Polymorphisms in the angiotensinogen gene are associated with carotid intimal–medial thickening in females from a community-based population

Abstract

Background: Polymorphisms within genes of the renin–angiotensin system have been associated with an increased risk of cardiovascular disease. We investigated the association of polymorphisms in the angiotensinogen (AGT) and angiotensin II receptor type 1 (AGTR1) genes with increased intima-media thickness (IMT) and the presence of plaques in carotid arteries. Methods: Subjects (1111) from the Perth Carotid Ultrasound Disease Assessment Study (CUDAS) were genotyped for three polymorphisms: two in the promoter of the AGT gene, G-6A and A-20C; and one in the AGTR1 gene, A1166C. Results: Using multivariate generalised linear models, the AGT-6A allele ( P<0.001) and the AGT-20C allele ( P<0.03) were significantly associated with increased mean carotid IMT in females but not in males when adjusted for conventional risk factors.
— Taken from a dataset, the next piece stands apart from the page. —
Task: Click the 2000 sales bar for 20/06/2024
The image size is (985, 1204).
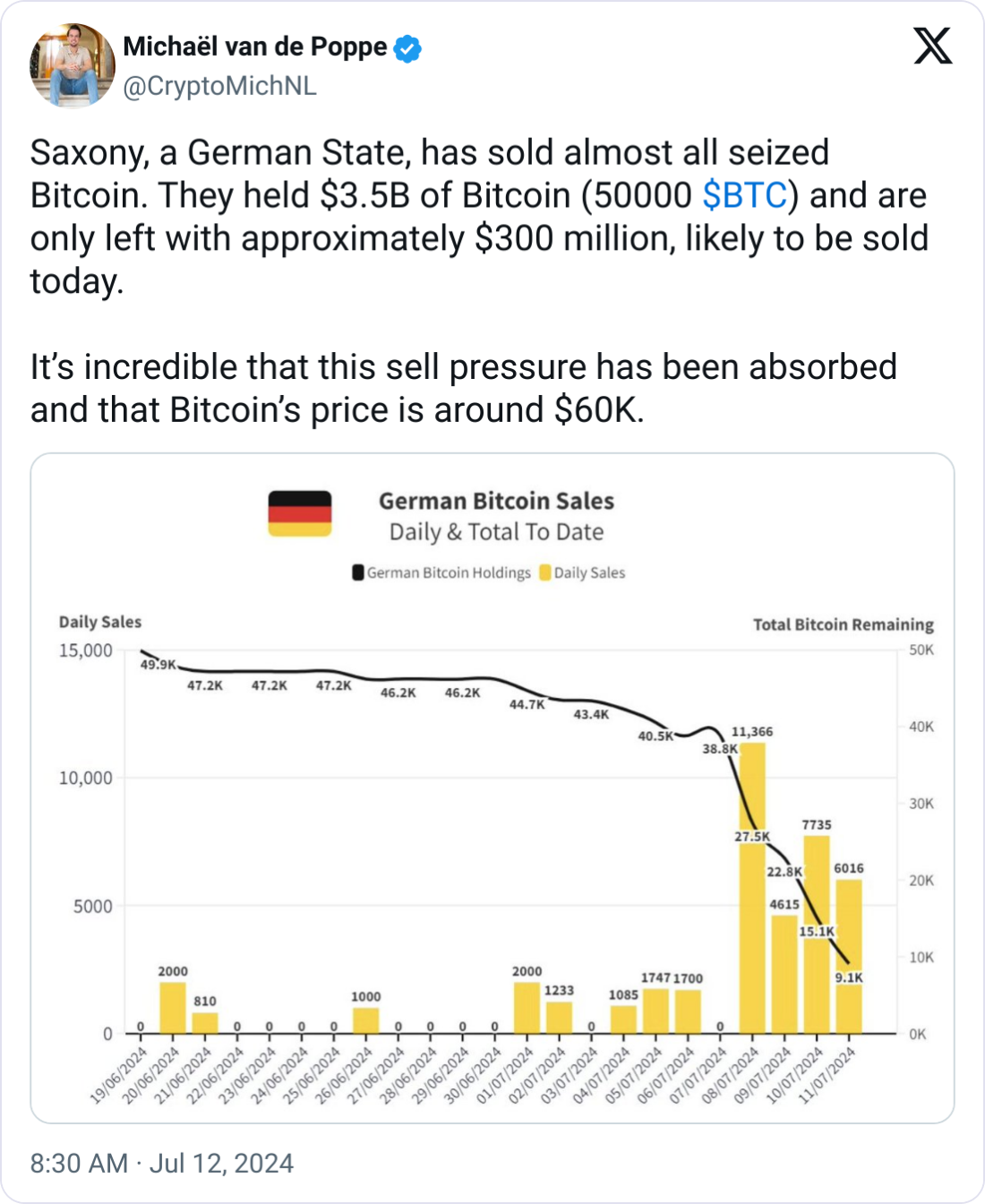Action: 173,1008
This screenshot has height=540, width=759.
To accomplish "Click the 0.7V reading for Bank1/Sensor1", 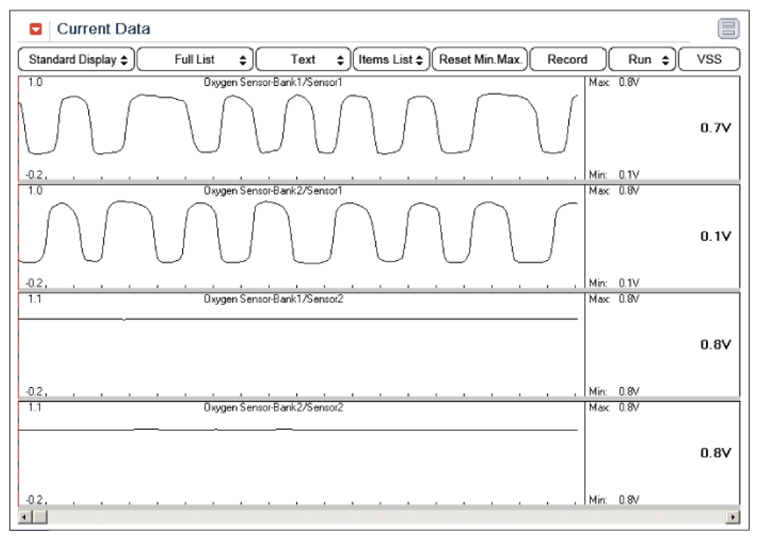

The AGTR1 A1166C polymorphism did not show any significant relationship to mean IMT. Results suggest that the I allele of the angiotensin converting enzyme insertion/deletion polymorphism may interact with the AGT-6G allele to increase mean carotid IMT in the population as a whole. None of the polymorphisms investigated were significantly associated with the presence of carotid plaques. Conclusion: This study shows that polymorphisms in the angiotensinogen gene are associated with an increased risk of carotid intimal–medial wall thickening in females.